Wir waren frisch verheiratet und ich hatte Angst um meine Frau. Ich hatte Angst um Sead. Ich dachte gar nicht wirklich an mich.
Mesut Özil über den Raubüberfall

... den Raubüberfall auf ihn und Sead Kolasinac: "Ich bin von mir zu Seads Haus gefahren. Er war draußen und wir haben gesprochen. Meine Frau saß neben mir. Dann kamen diese Typen. Wir haben uns 10 bis 15 Sekunden angeschaut. Wir dachten, dass sie vielleicht ein Foto oder so etwas wollten, aber dann merkten wir, dass sie eine Waffe hatten und etwas nicht stimmte. Sie haben offensichtlich das große Auto gesehen und weil Sead mir etwas gab, haben sie gesehen, dass er eine teure Uhr trug. Sie sagten ihm: 'Gib uns deine Uhr!' Seads Reaktion war sehr mutig, denn er hat einen Angreifer direkt angegriffen. Der zweite war auf seinem Moped vor dem Auto, damit ich nicht wegfahren konnte. Wir waren frisch verheiratet und ich hatte Angst um meine Frau. Ich hatte Angst um Sead. Ich dachte gar nicht wirklich an mich. Ich fürchtete, sie würden die Beifahrertür aufmachen, was sie auch versuchten, also versuchte ich sie davon abzuhalten. Ich sah eine Chance, zu fahren. Wenn sie meine Frau bekommen, würde etwas Schreckliches passieren. Alles ging so schnell. Ich bin vorgefahren und wieder zurück, um von dem Moped wegzukommen. Ich habe zu Sead gerufen 'Steig ein, steig ein!', was er zum Glück auch gemacht hat. Ich habe einen U-Turn gemacht. Sie haben Ziegelsteine und Steine auf uns geworfen. Sie sind uns gefolgt, obwohl ich sehr schnell gefahren bin. Meine Frau hatte hatte große Angst."

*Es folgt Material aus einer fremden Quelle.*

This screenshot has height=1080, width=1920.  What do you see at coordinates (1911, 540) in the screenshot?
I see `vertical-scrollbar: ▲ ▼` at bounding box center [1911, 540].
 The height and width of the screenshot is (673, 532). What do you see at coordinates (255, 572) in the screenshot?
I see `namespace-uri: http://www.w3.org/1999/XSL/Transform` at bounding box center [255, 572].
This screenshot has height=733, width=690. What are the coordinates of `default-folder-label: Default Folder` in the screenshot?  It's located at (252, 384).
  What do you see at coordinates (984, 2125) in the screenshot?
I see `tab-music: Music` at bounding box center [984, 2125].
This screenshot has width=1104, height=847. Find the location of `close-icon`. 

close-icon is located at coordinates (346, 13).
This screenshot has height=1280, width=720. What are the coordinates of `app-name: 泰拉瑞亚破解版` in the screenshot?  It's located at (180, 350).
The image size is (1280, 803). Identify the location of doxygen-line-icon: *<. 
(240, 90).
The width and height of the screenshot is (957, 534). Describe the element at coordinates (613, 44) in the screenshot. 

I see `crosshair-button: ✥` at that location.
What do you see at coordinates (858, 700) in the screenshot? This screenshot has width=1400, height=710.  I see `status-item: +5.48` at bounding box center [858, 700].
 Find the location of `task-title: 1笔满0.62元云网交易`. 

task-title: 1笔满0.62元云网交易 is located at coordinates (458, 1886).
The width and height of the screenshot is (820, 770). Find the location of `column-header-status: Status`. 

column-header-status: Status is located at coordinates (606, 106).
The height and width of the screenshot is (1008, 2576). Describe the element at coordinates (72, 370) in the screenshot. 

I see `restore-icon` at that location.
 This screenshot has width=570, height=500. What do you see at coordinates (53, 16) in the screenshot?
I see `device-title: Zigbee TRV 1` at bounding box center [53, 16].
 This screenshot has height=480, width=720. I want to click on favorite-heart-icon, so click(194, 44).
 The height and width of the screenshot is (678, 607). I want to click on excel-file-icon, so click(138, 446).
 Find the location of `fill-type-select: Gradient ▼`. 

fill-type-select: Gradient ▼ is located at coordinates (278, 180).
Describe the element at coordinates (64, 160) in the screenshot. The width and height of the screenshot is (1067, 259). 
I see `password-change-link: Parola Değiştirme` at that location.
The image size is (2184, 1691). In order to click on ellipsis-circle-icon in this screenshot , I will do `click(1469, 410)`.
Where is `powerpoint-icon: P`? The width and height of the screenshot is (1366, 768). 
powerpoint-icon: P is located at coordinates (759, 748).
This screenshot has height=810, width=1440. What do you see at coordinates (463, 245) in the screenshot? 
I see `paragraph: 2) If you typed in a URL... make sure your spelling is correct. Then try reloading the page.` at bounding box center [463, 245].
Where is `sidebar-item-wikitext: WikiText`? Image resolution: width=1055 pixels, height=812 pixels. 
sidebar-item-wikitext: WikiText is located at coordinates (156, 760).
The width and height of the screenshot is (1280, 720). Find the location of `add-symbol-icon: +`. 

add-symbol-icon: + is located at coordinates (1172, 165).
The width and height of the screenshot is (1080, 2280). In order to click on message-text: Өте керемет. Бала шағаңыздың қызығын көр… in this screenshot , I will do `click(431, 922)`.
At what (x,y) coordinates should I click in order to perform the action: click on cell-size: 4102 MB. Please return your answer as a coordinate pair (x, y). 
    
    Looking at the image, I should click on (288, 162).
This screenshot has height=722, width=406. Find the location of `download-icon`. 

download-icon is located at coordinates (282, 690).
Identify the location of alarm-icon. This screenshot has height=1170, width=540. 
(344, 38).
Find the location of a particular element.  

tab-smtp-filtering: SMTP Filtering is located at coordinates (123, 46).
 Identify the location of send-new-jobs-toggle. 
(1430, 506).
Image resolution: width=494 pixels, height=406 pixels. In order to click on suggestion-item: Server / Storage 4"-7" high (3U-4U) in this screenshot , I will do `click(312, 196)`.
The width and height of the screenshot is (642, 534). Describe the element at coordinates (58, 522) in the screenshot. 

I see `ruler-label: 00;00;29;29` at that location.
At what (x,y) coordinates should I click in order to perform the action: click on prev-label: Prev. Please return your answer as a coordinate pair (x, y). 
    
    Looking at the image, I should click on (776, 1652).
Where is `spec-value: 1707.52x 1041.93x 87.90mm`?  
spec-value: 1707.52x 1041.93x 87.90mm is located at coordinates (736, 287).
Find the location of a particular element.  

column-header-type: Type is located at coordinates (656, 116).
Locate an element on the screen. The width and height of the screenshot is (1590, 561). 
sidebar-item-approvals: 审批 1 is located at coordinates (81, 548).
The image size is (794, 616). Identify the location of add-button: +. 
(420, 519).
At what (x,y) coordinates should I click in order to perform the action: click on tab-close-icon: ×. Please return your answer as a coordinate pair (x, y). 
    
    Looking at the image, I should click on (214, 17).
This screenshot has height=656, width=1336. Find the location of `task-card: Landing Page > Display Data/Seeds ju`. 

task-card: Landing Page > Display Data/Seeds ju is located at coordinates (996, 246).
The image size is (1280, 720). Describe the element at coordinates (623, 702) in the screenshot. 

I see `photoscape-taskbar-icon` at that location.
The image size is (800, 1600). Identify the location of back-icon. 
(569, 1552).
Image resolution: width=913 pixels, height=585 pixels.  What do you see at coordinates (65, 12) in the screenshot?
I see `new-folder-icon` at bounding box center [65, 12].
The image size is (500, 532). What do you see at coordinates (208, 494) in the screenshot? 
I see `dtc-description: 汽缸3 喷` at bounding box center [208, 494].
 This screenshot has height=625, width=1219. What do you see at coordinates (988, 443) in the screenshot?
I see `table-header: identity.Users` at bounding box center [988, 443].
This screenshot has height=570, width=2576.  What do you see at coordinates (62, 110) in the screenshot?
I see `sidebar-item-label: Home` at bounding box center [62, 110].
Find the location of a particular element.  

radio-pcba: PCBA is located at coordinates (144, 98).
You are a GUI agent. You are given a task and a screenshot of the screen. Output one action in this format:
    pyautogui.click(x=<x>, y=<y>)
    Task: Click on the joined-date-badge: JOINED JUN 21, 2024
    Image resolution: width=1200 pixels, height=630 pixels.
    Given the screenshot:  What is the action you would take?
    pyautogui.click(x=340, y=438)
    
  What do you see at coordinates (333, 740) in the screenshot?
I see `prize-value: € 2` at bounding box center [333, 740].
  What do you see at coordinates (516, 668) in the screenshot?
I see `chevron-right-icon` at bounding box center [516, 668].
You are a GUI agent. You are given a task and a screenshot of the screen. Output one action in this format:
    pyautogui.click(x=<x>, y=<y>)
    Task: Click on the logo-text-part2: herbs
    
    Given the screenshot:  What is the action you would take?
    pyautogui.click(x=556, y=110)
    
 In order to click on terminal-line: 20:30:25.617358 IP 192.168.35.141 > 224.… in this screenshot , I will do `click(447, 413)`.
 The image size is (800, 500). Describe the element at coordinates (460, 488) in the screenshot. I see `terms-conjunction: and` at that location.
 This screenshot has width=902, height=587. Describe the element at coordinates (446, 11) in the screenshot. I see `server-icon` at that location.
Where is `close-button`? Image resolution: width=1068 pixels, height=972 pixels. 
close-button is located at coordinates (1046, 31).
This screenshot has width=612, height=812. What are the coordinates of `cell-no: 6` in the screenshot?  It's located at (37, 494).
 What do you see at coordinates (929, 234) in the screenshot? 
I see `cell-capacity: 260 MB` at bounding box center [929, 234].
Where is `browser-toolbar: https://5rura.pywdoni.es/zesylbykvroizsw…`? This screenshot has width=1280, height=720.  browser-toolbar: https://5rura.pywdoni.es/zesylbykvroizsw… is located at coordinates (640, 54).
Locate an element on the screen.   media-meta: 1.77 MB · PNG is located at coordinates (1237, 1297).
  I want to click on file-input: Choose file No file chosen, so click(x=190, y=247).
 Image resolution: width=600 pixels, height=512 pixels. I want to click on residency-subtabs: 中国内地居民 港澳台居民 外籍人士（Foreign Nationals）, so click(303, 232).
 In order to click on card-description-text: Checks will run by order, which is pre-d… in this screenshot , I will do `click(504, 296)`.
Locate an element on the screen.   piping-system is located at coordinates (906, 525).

... die Folgen des Überfalls: "Uns ist zum Glück nichts passiert, aber meine Frau wollte sofort weg. Sie fühlte sich nicht mehr sicher. Selbst wenn ich nur mit den Hunden in den Garten ging, rief sie 'komm wieder zurück ins Haus'. Sowas ist uns noch nie passiert. Es waren ein paar schlimme Wochen, aber ich wollte London nie dauerhaft verlassen. Als ich wieder anfing zu trainieren, war mein Fußball okay, aber mein Kopf war immer bei meiner Frau. Sie war alleine zu Hause und du weißt nie, was passiert."